### Problem details
Print exactly the lines below between the line holding "The height and" and the line holding "Image resolution: width=784", inclusive, and nothing more.

### Provided data
+++++

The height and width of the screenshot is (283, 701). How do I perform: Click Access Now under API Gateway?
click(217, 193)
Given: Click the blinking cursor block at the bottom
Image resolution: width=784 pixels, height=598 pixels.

+++++

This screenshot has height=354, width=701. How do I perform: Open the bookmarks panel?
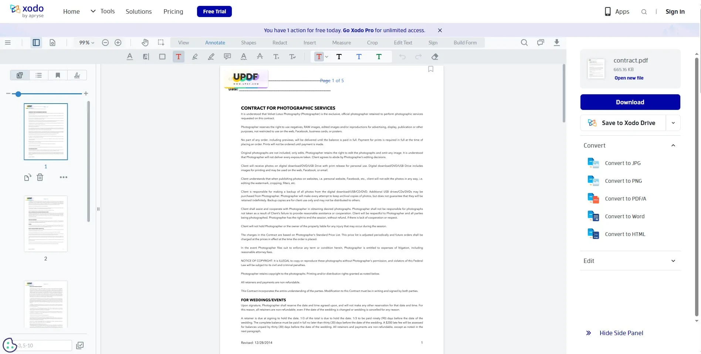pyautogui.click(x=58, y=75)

+++++

### Response area
The height and width of the screenshot is (283, 701). How do I perform: Click Access Now under API Gateway?
click(217, 193)
Given: Click the blinking cursor block at the bottom
Image resolution: width=784 pixels, height=598 pixels.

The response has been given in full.